Since my father's untimely death in 2008, Larry and I have drifted apart as friends.  My fault.  I miss him and his wife Kim, they're good people.  Neil has offered to take us hunting free of charge several times since, but with the economic downturn and the increasingly obscene cost of Montana non-resident tags, I haven't been able to consider it.  Even without paying an outfitter, the trip would still cost several thousand dollars, and my salad days as a contractor are over.  Still, I want to go back.

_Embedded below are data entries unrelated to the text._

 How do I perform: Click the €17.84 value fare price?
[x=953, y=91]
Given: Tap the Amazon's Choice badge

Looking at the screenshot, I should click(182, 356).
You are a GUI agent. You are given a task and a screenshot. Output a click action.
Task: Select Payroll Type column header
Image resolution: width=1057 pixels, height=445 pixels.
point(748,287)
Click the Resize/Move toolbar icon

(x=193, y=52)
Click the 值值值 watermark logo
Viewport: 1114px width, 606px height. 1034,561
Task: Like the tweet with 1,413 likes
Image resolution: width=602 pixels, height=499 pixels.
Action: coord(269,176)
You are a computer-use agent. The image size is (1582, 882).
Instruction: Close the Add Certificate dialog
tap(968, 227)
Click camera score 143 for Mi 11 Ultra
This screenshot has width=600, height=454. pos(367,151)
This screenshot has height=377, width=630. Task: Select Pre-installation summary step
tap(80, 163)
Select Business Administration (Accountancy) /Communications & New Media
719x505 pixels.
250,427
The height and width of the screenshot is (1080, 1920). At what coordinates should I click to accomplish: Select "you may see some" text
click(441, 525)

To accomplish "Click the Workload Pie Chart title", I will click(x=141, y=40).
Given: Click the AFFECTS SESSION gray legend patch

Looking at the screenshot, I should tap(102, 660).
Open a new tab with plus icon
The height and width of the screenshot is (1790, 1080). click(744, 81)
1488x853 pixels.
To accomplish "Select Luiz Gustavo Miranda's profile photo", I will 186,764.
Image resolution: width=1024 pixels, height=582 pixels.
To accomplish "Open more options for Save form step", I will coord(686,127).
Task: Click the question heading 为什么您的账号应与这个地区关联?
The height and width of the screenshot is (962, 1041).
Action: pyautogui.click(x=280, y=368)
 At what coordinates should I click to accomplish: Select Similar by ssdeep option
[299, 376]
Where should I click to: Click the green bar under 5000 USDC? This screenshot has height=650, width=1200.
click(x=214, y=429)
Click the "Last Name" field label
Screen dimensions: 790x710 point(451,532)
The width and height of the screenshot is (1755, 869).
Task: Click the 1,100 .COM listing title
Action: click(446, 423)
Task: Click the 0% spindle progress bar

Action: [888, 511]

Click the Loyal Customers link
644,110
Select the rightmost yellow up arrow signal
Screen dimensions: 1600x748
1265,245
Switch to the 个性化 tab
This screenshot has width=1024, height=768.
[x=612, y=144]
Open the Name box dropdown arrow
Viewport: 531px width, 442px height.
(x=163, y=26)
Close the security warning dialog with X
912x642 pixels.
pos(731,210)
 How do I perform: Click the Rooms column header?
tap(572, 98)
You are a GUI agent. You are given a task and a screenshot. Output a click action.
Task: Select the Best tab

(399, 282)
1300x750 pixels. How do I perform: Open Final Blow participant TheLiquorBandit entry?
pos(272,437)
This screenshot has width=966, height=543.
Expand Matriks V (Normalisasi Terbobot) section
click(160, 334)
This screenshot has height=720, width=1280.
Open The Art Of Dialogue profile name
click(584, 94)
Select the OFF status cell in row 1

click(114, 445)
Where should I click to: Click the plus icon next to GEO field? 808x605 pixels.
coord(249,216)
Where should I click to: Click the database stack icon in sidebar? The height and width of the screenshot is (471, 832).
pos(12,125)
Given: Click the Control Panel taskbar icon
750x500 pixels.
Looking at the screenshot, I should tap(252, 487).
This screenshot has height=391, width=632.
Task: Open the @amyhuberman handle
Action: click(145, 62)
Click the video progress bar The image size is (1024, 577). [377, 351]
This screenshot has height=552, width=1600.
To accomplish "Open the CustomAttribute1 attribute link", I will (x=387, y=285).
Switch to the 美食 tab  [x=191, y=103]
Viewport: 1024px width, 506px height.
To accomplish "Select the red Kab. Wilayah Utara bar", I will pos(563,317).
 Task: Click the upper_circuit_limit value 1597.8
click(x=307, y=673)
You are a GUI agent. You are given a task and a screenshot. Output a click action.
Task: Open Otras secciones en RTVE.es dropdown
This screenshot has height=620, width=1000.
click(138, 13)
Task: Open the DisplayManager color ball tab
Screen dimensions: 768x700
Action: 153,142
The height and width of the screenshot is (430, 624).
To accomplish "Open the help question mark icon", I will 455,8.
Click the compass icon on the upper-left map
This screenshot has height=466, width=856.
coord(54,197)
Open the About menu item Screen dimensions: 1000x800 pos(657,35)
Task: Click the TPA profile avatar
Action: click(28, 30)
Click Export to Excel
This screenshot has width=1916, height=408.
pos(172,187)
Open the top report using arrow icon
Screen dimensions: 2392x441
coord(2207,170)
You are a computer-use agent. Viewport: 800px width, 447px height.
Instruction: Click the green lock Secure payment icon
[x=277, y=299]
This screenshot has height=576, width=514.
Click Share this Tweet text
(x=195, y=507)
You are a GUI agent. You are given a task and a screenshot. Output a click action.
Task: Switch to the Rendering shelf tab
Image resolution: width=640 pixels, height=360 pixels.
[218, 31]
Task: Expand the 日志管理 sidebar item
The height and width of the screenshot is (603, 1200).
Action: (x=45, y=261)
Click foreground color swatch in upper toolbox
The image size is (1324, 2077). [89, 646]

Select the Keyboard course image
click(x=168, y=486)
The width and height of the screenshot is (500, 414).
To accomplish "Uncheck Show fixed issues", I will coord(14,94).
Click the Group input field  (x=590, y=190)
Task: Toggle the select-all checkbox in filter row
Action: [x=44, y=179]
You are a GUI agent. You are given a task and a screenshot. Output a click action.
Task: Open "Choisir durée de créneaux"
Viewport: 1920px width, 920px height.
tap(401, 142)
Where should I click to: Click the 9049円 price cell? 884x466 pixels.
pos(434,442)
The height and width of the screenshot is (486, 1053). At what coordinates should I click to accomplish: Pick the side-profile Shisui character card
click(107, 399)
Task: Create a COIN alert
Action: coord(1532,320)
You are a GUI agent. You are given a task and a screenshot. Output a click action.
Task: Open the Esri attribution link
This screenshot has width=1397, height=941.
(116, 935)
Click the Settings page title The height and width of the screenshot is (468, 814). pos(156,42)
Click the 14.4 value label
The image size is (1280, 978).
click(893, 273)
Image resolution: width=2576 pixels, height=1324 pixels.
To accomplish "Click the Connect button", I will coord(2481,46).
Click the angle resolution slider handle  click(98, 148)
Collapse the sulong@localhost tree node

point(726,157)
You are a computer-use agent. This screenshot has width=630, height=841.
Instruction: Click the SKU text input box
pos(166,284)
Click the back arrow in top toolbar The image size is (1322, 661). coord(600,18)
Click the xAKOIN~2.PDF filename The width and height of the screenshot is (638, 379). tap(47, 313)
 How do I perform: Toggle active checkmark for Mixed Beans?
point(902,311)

In the end, we never even saw an elk.  Sure enough, within days of our leaving, continued snow in the high country forced the elk to move, and Neil and Babette got a bull for themselves.  I'll never forget their kindness and hospitality, their good cooking, their wild tales of a life that I had assumed no longer existed.  I won't forget seeing moose daily, or the does that walked right up to us and sniffed our boots as we sat on our horses.  I won't forget the bear sign, or the dead horse in the meadow outside camp that the bears had killed, and those long rides back to camp, in the dark.  I won't forget those goats, a highlight of my life.  I won't forget Dew, a little girl with big character and more horse sense than I'll ever have.  She must be about twelve or thirteen now, and her brother Brandon would be a young man.  Above all, I'll never forget the sense of freedom that comes while riding a horse, high in the mountains with a gun in the scabbard, and nothing on my mind.